Tented Camp · Maasai Mara, Kenya

Saruni Eagle View

Ten minimalist suites on a Naboisho escarpment, with mesh walls open to the savannah and a waterhole below the deck drawing wildlife throughout the day.

From (per person)
$500
Rating
★★★★★
Location Maasai Mara, Kenya
Type Tented Camp
Rooms / Tents 10 Viewpoint Tents
Board Basis Full Board + Activities
Conservation Area Mara Naboisho Conservancy
Nearest Airstrip Ol Seki Airstrip

The founding design principle at Saruni Eagle View is the removal of everything that stands between the guest and the view. The camp sits on a natural hilltop — an escarpment above the Koiyaki plains in the Mara Naboisho Conservancy — and every structural decision has been made in service of that position. The tented suites sit on raised platforms with floor-to-ceiling mesh walls. The dining deck is elevated above the main waterhole. The infinity plunge pool faces west across the plains. The palette throughout is muted: browns, ochres, and the natural textures of the materials used, because nothing in the camp’s visual register is allowed to compete with what is happening outside it.

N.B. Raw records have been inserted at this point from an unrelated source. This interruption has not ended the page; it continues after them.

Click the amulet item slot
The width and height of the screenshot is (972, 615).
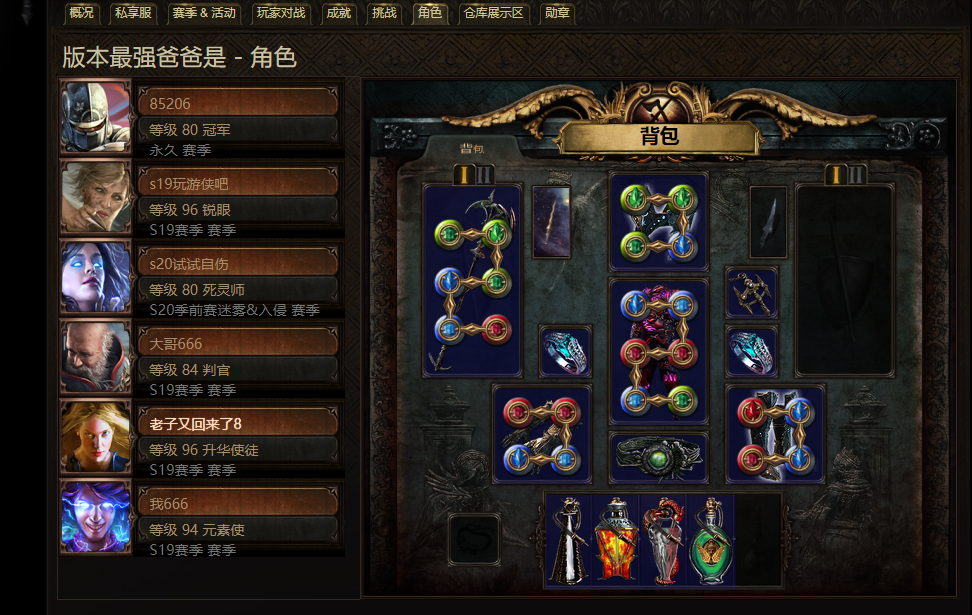tap(751, 293)
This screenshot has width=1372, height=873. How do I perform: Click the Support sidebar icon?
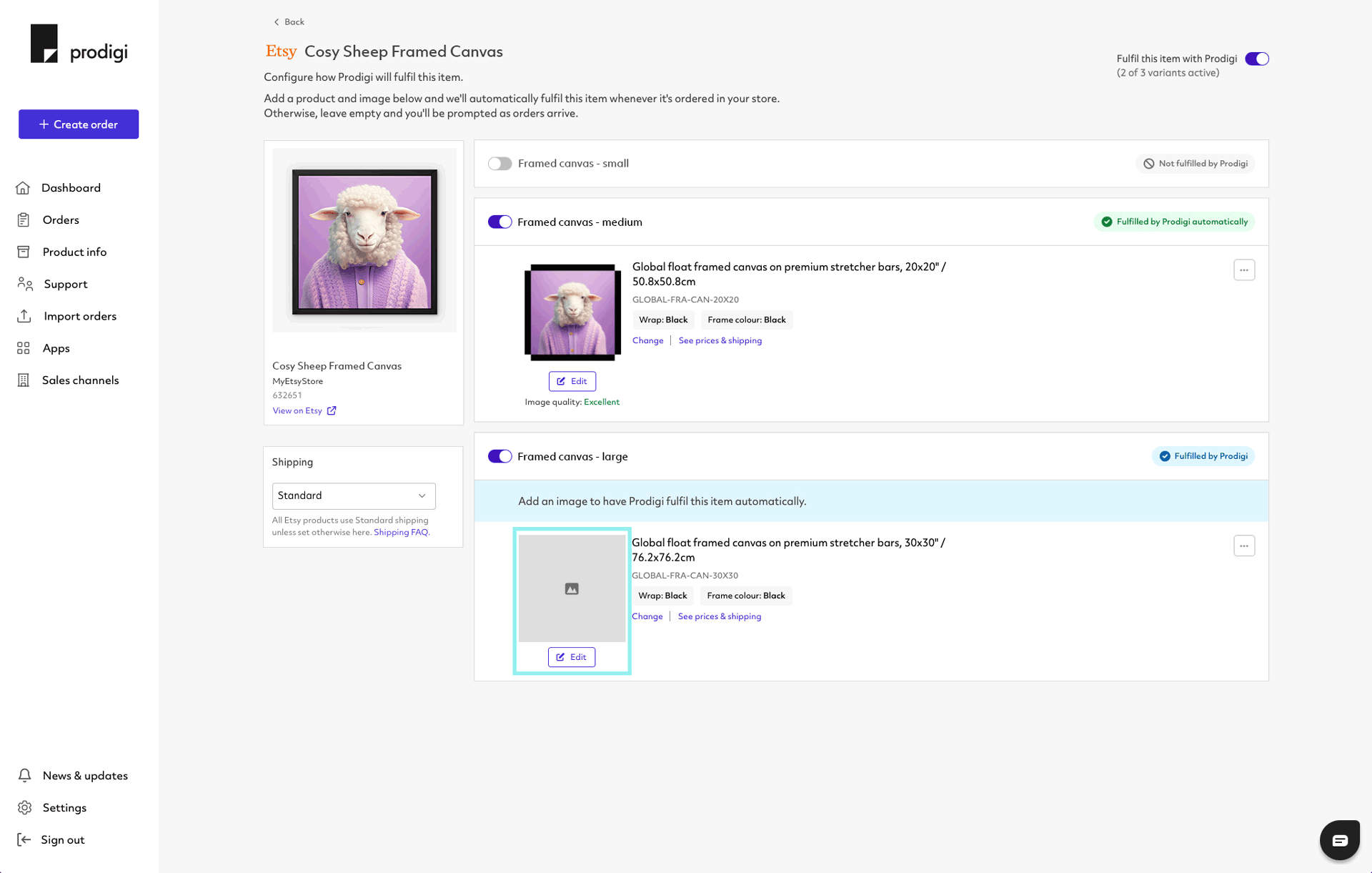click(25, 284)
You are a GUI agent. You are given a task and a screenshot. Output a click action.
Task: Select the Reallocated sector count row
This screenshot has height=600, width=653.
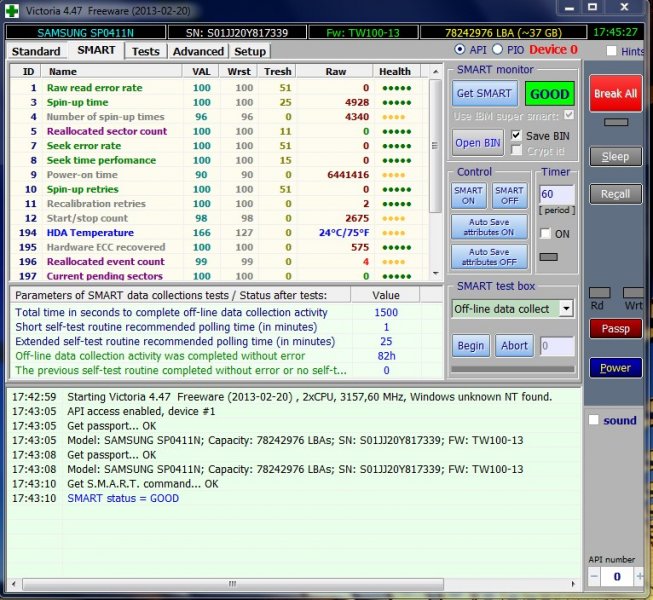pyautogui.click(x=107, y=131)
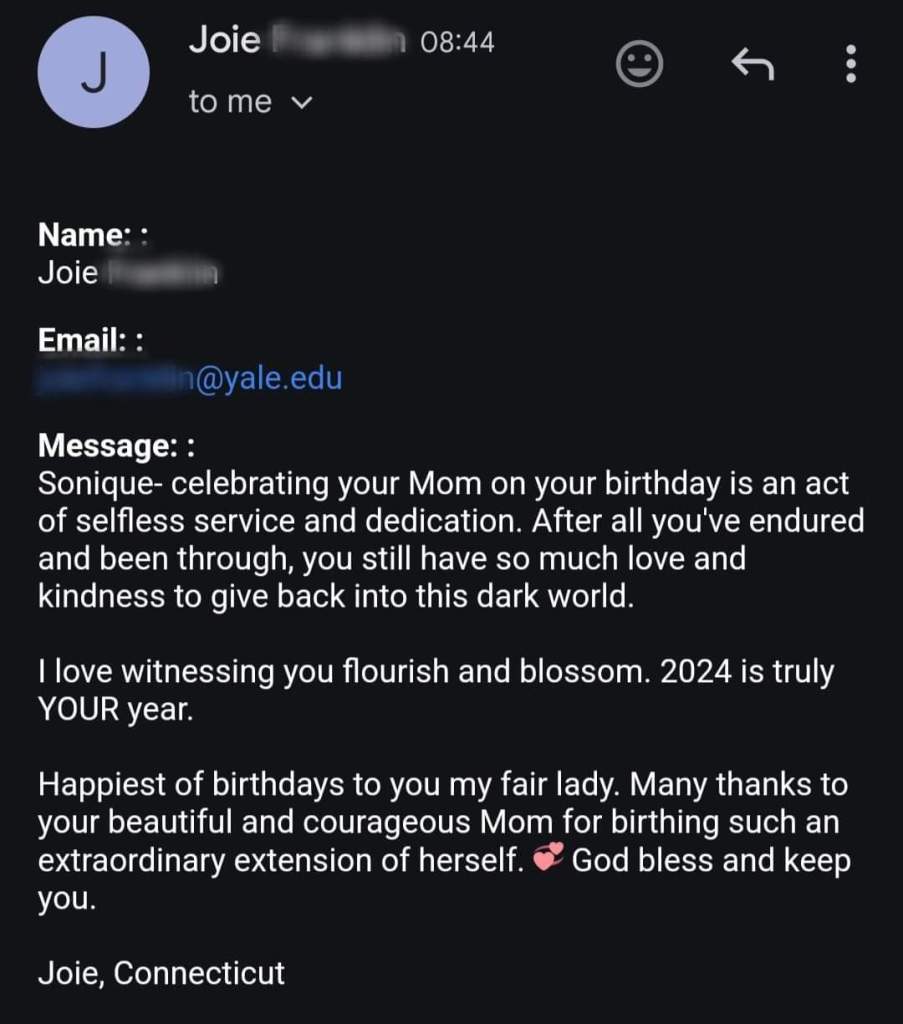
Task: Tap the "God bless and keep" text
Action: pos(710,861)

That commitment to position produces results that are not available to every property in the Mara ecosystem. The natural salt lick and waterhole directly below the main dining area draws wildlife through the day independently of game drive schedules: elephants, giraffe, buffalo, and predators arrive at their own rhythm, making the period between drives a continuous low-intensity wildlife experience that guests describe as one of the stays’s defining qualities. Naboisho’s lion density — over 70 identified individuals within the conservancy at any time — means the drive programme itself operates in one of the Mara’s most reliably productive big cat environments.

The National Geographic Traveller recognition of 2013 — top 25 eco-lodges in the world, sole Kenya nominee — reflected a specific set of criteria: ecological architecture, community integration, and the quality of the wilderness experience delivered within those constraints. The camp’s operating model has not shifted from those foundations. More than 80% of staff are Maasai from the surrounding landowner communities; land lease fees flow directly to over 500 Maasai families; and the conservancy’s daily fees fund the wildlife protection infrastructure that sustains the density of game that makes the drive programme worth taking.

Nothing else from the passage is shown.